35. EXCUSED PERFORMANCE: In the event that the performance of any terms or provisions of this Agreement shall be delayed or prevented because of compliance with any law, decree, or order of any governmental agency or authority, either local, state, or federal, or because of riots, war, acts of terrorism, public disturbances, unavailability of materials meeting the required standards, strikes, lockouts, differences with workmen, fires, floods, Acts of God, or any other reason whatsoever which is not within the control of the party whose performance is interfered with and which, by the exercise of reasonable diligence, such party is unable to prevent (the foregoing collectively referred to as "Excused Performance"), the party so interfered with may at its option suspend, without liability, the performance of its obligations during the period such cause continues, and extend any due date or deadline for performance by the period of such delay, but in no event shall such delay exceed six (6) months.

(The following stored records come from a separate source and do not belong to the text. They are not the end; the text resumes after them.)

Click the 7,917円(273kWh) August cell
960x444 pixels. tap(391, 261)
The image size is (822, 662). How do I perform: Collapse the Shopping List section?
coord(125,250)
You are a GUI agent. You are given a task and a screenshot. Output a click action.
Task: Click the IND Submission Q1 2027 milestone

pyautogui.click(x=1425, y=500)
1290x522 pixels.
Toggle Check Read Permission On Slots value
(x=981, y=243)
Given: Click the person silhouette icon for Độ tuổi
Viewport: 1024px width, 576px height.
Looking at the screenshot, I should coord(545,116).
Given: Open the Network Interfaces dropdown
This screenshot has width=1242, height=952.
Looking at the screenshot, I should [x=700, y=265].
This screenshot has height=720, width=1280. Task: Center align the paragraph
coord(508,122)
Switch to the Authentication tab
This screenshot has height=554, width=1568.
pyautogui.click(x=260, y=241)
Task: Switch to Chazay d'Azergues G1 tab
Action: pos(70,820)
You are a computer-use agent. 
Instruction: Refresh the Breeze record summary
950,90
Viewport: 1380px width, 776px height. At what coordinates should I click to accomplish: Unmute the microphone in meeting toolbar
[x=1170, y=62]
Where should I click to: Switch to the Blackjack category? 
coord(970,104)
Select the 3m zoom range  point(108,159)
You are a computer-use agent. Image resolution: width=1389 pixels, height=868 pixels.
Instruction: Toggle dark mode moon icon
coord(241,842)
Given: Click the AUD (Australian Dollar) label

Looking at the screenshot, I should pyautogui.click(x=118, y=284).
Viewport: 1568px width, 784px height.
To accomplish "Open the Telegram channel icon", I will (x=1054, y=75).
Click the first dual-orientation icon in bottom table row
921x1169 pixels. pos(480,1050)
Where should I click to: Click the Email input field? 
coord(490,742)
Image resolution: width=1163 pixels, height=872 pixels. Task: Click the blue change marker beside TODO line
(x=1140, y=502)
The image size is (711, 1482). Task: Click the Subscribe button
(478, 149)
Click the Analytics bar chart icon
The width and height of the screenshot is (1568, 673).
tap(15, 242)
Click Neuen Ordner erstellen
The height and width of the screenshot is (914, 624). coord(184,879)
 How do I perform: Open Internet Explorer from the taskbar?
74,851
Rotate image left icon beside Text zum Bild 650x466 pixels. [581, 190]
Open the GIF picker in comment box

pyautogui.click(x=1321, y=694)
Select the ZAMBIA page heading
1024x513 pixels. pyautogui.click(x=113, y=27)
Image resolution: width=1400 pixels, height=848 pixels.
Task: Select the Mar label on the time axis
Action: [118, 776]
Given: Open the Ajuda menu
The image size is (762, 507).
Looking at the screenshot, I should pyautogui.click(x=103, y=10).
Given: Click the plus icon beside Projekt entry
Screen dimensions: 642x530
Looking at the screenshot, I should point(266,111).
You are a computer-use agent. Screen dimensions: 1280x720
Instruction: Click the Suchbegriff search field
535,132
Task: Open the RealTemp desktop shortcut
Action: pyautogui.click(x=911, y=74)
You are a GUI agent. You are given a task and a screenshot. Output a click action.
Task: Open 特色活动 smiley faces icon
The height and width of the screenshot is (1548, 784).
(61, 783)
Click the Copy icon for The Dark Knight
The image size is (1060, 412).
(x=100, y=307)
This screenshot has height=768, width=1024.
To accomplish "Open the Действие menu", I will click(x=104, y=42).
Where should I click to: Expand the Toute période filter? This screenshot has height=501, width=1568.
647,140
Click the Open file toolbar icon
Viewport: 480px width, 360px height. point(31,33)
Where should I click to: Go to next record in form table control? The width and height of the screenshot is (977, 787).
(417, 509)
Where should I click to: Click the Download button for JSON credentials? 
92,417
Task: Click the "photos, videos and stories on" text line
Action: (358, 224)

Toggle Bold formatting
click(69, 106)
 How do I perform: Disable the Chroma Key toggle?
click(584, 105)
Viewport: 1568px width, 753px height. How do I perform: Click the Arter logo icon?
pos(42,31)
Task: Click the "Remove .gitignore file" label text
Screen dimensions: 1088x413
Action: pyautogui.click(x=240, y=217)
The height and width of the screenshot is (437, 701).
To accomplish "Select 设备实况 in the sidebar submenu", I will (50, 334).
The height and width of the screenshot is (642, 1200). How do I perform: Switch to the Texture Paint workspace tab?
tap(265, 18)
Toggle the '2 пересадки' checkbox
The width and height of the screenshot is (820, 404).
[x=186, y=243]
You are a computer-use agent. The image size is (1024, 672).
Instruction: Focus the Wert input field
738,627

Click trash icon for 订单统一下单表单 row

36. TIME IS OF THE ESSENCE: Vendor and University agree that time is of the essence in all respects concerning this contract and performance hereunder.
37. TERMINATION: The University may terminate its agreement with Vendor under the following conditions:
- In the event that Vendor fails to fully comply with these terms or conditions or with any other provisions of Vendor’s agreement with the University, and Vendor does not cure such non-compliance within 10 days of the University’s written notice to Vendor, the University may immediately terminate its agreement with Vendor.
- In the event of a lack of funds, as provided in paragraph 18.
- The convenience of the University, upon 60 days advance written notice to Vendor.
38. BOYCOTT OF ISRAEL: Pursuant to Arkansas Code Annotated § 25-1-503, a public entity shall not enter into a contract with a company unless the contract includes a written certification that the person or company is not currently engaged in, and agrees for the duration of the contract not to engage in, a boycott of Israel. Vendor hereby certifies that they do not boycott Israel and will not boycott Israel during the remaining aggregate term of the contract.